International uncertainty and the importance of skills training in Scotland’s climate change strategy.


Global Climate Emergency

The Global Climate Emergency is one of the defining issues of our time and poses an unprecedented and fundamental threat to us all. We have set out the actions we will take to end Scotland’s contribution to the Global Climate Emergency and transition to net zero emissions including the Green New Deal to create the right conditions to kick-start investment and build the momentum needed for it to continue longer term.

Analysis by the European Union suggests a move towards a net zero emissions economy will have a positive impact on employment in the UK1. However, the Scottish Government set up the Just Transition Commission to make recommendations how to understand and mitigate risks to regional cohesion, equalities, poverty and a sustainable and inclusive labour market of the shift towards a net zero emissions economy2.

Through Skills Development Scotland, the Scottish Government has committed to develop a ‘Climate Emergency Skills Action Plan’ to ensure it is supporting market demand for the skills required to deliver net zero emissions. Looking ahead, it is essential that upskilling and retraining opportunities are available and that the skills system has the flexibility and agility required to adapt to changing conditions.

Technological Development

In 2018 the Scottish Government, in conjunction with the Scottish Trades Union Congress, published Technological Change and the Scottish Labour Market3 to better understand how the Scottish economy would be affected by developments in digital technology in years to come. While there is general consensus that some repetitive and administrative occupations and roles will be replaced – with those roles deemed most at risk - it is anticipated that new jobs will be created.
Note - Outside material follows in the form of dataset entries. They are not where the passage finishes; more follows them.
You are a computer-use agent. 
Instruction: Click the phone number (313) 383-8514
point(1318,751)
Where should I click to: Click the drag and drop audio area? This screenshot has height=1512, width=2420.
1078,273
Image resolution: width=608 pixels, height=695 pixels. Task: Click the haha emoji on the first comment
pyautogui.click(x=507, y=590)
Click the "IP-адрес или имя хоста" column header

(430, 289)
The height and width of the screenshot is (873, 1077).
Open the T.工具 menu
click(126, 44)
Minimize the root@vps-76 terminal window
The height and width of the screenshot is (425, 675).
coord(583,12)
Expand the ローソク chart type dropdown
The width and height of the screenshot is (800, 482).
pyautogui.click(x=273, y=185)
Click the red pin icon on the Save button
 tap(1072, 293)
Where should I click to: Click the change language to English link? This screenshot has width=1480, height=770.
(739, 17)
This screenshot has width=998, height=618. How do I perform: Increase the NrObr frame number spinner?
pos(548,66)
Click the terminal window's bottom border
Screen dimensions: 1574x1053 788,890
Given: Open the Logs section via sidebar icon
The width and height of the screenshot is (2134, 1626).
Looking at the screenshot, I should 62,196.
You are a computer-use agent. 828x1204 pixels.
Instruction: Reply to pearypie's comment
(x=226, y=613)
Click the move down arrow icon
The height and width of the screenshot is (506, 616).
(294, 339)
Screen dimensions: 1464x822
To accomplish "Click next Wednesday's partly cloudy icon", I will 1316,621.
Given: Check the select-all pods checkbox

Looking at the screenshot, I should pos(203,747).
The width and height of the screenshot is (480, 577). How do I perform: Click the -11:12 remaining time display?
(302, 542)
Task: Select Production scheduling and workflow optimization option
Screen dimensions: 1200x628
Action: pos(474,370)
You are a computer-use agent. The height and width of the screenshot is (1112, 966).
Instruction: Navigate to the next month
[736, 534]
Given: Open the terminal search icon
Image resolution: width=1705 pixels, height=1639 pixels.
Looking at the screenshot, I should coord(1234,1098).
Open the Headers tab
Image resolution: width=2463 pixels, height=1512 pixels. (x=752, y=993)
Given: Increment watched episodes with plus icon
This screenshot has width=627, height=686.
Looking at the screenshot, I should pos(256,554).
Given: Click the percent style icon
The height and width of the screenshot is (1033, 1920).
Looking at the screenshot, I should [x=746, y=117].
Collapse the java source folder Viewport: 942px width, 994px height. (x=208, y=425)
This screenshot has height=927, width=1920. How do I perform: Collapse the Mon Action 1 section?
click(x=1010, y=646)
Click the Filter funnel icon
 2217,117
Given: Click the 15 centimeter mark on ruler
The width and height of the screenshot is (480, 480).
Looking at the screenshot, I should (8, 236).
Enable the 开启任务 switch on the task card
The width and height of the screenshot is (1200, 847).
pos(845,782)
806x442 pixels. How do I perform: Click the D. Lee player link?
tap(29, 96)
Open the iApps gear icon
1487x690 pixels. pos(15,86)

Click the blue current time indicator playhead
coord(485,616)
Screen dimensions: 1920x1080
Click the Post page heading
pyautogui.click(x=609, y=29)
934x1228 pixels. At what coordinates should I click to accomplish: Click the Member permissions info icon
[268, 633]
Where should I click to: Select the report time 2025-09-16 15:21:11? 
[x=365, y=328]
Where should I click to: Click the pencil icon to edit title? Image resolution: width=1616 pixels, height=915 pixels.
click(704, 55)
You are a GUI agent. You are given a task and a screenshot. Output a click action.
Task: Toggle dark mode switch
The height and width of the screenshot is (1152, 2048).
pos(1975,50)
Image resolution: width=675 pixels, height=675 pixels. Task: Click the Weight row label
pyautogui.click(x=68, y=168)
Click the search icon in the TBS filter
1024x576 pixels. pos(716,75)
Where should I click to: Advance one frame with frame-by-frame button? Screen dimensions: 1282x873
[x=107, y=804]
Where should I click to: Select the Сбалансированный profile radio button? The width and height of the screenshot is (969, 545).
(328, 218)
Distributional impacts may be at the forefront of some of these changes4 with potentially unequal impacts on regions and by gender and ethnicity.

The Trade Unions Congress5 (TUC) recommended that delivering a national entitlement to skills, to give everyone the confidence to adapt to changing demands should be a key focus of a fair transition to an economy with greater use of technology.

Recent research by Professor Ewart Keep for the Scottish Government’s Strategic Labour Market Group - The impact of digital innovation on education, training and skills - concluded that to prevent skills depreciation and to manage the future digital skills requirements of our economy, a renewed focus on lifelong learning with an adult learning system to suit is required.

And alongside digital skills, a report published by Nesta highlights that skills such as interpersonal skills, higher-order cognitive skills, and systems skills are likely to be in greater demand in the future6.

The Scottish Government acknowledges that to adapt to a changing and uncertain economic and technological landscape, individuals will need to develop their skills and adapt, perhaps on multiple occasions. While technology is likely to create uncertainty, it also presents opportunities. For example, Massive Open Online Courses (MOOC) – free web-based distance learning programmes - may play an increased role in future, offering a viable route for learners to develop their skills via remote e-learning.

International uncertainty and Brexit

In June 2019 the World Bank downgraded international growth forecasts for 2019 to 2.6%, rising to 2.7% in 2020 and 2.8% in 20217. This unease has been exacerbated by the UK’s decision in 2016 to leave the European Union.

The Scottish Government is clear that the UK’s withdrawal from the EU, in any form, will have a damaging effect on Scotland’s society and economy. Analysis by the Office of the Chief Economic Adviser suggests a ‘no deal’ Brexit could increase unemployment to around 8% - an additional 100,000 people out of work8.

The sectors of our economy deemed most at risk from Brexit9, such as manufacturing, where non-UK EU nationals make up relatively larger proportions of the workforce, may experience reduced labour supply and worsened skills gaps through reduced migration.

In the longer term, Brexit may create a greater need for older workers to upskill and/or retrain if sectoral downturns lead to job losses. Workers leaving these industries may have highly specialised skills and require significant re-skilling to secure employment in other sectors.